I have given laborious and painful birth to an automated GUI tester. I'm feeling a bit of postpartem depression, because it's nowhere near as clean as I'd like. I chose some complex ways of coding simply because the obvious ways produced errors or strange results that I didn't understand. It was also hard to get consistent results... things would stop and start working without apparent cause.
Bleh. I don't like programming voodoo.
This article says, "the first rule of GUI testing is: Don’t!", and it's really true. It would have been far better to get my developer to design his GUI app for testability in the first place, or at least get him to embed handy hooks in the code itself. Working totally from the outside, trying to write code that looks at and uses a GUI on the screen exactly as you do, is
But still, there are times when you do have to work as a complete outsider to the code. It is nice that there's a way, however painful. And here are some things I learned. Who knows if they will have any applicability to anybody else's Win32::GuiTest project? I'm sure it depends on a million quirks of the system you're testing.

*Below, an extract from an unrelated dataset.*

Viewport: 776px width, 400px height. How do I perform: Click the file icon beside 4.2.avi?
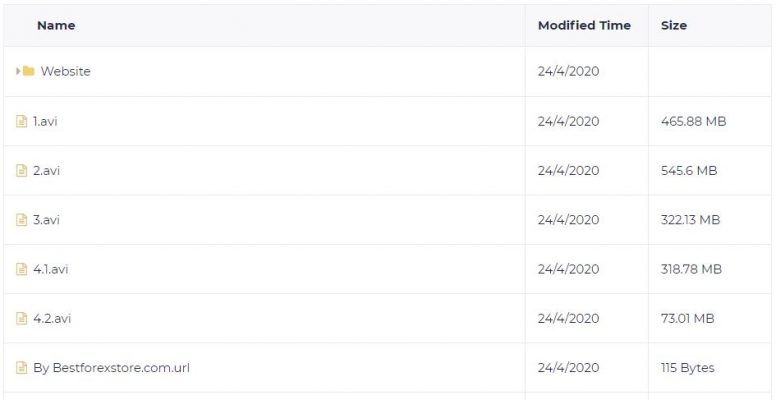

1. Most things I saw on my screen could not be probed by Win32::GuiTest, as far as I could tell. About all I could see were the titles of windows and window elements, and not even all of those.
2. If you SendKeys, don't forget to bring your window to the foreground with SetForegroundWindow first. For me, the same GUI automatically seized the foreground on one machine, but on another machine, it stayed back, and the wrong window intercepted my keystrokes.
3. I wanted to know how long an hourglass wait lasted while a new window came up. I found no good solution. FindWindowLike succeeded too soon - it found the window immediately, long before the user could see it. What I settled for was to count the number of dependent items that GetChildWindows would find for the new window - and keep counting until the number was up to its maximum value. Then I knew the window was ready for business. Kludgey? Oh, yes!
4. Insert lots of sleep()s. They help reduce errors enormously.
5. I had trouble stringing several tests together into a single session. The first test in a single session would work fine, but inconsistent problems cropped up with subsequent tests. Eventually, I remembered that it's a machine and it doesn't get bored, so I made it close the application, get all the way out, and go all the way back in for each test.